I have found a particularly nice initial guess to calibrate SABR. As it is quite close to the true best fit, it is tempting to use a very simple minimizer to go to the best fit. Levenberg-Marquardt works well on this problem, but can we shave off a few iterations?
I firstly considered the basic Newton's method, but for least squares minimization, the Hessian (second derivatives) is needed. It's possible to obtain it, even analytically with SABR, but it's quite annoying to derive it and code it without some automatic differentiation tool. It turns out that as I experimented with the numerical Hessian, I noticed that it actually did not help convergence in our problem. Gauss-Newton converges similarly (likely because the initial guess is good), and what's great about it is that you just need the Jacobian (first derivatives). Here is a good overview of Newton, Gauss-Newton and Levenberg-Marquardt methods.
While Gauss-Newton worked on many input data, I noticed it failed also on some long maturities equity smiles. The full Newton's method did not fare better. I had to take a close look at the matrices involved to understand what was going on. It turns out that sometimes, mostly when the SABR rho parameter is close to -1, the Jacobian would be nearly rank deficient (a row close to 0), but not exactly rank deficient. So everything would appear to work, but it actually misbehaves badly.

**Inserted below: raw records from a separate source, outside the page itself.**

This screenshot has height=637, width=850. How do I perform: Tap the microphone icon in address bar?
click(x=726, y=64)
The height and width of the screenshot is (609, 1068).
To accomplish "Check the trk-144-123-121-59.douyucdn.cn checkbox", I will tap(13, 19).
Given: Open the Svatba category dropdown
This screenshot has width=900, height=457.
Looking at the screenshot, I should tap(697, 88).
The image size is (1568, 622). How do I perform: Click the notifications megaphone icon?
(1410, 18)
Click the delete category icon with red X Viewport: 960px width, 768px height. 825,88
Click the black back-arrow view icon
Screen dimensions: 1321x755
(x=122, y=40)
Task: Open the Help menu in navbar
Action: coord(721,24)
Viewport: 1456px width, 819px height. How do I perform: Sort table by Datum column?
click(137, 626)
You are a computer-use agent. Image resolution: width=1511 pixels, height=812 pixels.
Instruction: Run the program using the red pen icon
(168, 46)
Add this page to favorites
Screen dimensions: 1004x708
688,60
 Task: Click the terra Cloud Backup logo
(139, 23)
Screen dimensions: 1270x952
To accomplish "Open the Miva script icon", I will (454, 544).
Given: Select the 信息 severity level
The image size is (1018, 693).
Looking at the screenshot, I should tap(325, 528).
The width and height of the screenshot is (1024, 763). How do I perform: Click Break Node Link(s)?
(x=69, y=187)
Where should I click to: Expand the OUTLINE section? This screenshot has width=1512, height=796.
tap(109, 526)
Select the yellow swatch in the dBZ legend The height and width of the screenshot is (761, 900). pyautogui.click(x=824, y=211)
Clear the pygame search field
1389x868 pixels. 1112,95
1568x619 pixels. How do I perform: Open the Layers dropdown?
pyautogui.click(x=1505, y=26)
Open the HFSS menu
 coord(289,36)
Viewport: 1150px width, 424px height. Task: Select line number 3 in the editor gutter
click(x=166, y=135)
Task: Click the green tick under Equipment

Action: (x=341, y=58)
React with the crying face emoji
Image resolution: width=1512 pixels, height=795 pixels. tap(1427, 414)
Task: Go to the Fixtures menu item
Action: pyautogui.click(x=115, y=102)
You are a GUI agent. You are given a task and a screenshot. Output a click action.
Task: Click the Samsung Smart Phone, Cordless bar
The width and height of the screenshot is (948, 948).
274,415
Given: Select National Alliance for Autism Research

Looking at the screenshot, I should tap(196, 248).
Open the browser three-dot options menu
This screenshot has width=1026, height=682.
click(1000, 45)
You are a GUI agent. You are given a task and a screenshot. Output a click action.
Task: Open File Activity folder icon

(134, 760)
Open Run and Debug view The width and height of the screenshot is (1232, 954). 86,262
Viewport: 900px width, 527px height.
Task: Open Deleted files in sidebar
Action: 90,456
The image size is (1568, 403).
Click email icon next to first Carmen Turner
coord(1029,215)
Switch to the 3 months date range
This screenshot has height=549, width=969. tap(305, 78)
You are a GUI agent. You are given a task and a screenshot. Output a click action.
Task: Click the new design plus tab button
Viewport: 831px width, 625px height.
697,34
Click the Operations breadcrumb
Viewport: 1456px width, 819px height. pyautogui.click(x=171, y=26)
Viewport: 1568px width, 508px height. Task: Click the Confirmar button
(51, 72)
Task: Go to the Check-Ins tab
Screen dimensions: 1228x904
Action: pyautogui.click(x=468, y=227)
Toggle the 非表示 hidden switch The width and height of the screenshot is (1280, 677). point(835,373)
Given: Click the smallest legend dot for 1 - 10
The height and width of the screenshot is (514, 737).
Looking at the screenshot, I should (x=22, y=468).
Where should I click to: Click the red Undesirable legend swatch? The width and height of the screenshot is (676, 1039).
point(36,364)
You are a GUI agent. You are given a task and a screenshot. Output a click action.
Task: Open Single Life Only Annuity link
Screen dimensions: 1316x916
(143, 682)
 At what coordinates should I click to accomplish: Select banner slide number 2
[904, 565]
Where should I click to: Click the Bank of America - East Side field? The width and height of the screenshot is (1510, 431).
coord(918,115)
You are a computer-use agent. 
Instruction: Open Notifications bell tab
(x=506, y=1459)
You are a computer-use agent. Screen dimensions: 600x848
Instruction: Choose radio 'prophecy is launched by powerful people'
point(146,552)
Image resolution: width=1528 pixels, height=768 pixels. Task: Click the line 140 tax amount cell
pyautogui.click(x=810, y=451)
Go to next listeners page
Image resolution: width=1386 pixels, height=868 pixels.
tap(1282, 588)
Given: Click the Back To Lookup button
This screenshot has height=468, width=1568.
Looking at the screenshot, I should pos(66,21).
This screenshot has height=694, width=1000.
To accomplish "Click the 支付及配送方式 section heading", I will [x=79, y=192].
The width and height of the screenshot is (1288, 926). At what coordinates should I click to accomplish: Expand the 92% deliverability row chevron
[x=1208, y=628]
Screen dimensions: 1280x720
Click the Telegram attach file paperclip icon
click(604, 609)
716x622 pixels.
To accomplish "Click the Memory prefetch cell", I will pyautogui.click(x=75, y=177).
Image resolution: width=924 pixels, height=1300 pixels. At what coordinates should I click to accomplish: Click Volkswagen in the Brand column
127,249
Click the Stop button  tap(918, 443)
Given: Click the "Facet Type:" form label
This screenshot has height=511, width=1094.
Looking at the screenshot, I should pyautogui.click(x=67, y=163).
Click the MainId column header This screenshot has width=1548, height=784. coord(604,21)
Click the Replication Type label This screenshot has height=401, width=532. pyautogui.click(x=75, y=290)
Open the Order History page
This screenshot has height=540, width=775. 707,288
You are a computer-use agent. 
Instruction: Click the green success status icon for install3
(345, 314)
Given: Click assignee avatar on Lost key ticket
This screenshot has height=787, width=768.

My first idea was to solve the reduced problem if a row of the Jacobian is too small, by just removing that row, and keep the previous value for the guess corresponding to that row. And this simplistic approach made the process work on all my input data. Here is the difference in RMSE compared to a highly accurate Levenberg-Marquardt minimization for 10 iterations:
Later, while reading some more material related to least square optimization, I noticed the use of the Moore-Penrose inverse in cases where a matrix is rank deficient. The Moore-Penrose inverse is defined as:
$$ M^\star = V S^\star U^T$$
where \( S^\star \) is the diagonal matrix with inverted eigenvalues and 0 if those are deemed numerically close to 0, and \(U, V\) the eigenvectors of the SVD decomposition:
$$M=U S V^T$$
It turns out to work very well, beside being simpler to code, I expected it to be more or less equivalent to the previous approach (a tiny bit slower but we don't care as we deal with small matrices, and the real slow part is the computation of the objective function and the Hessian, which is why looking at iterations is more important).
It seems to converge a little bit less quickly, likely due to the threshold criteria that I picked (1E-15).
Three iterations is actually most of the time (90%) more than enough to achieve a good accuracy (the absolute RMSE is between 1E-4 and 5E-2) as the following graph shows. The few spikes near 1E-3 represent too large errors, the rest is accurate enough compared to the absolute RMSE.
To conclude, we have seen that using the Moore-Penrose inverse in a Gauss-Newton iteration allowed the Gauss-Newton method to work on rank-deficient systems.
I am not sure how general that is, in my example, the true minimum either lies inside the region of interest, or on the border, where the system becomes deficient. Of course, this is related to a "physical" constraint, here namely rho > -1.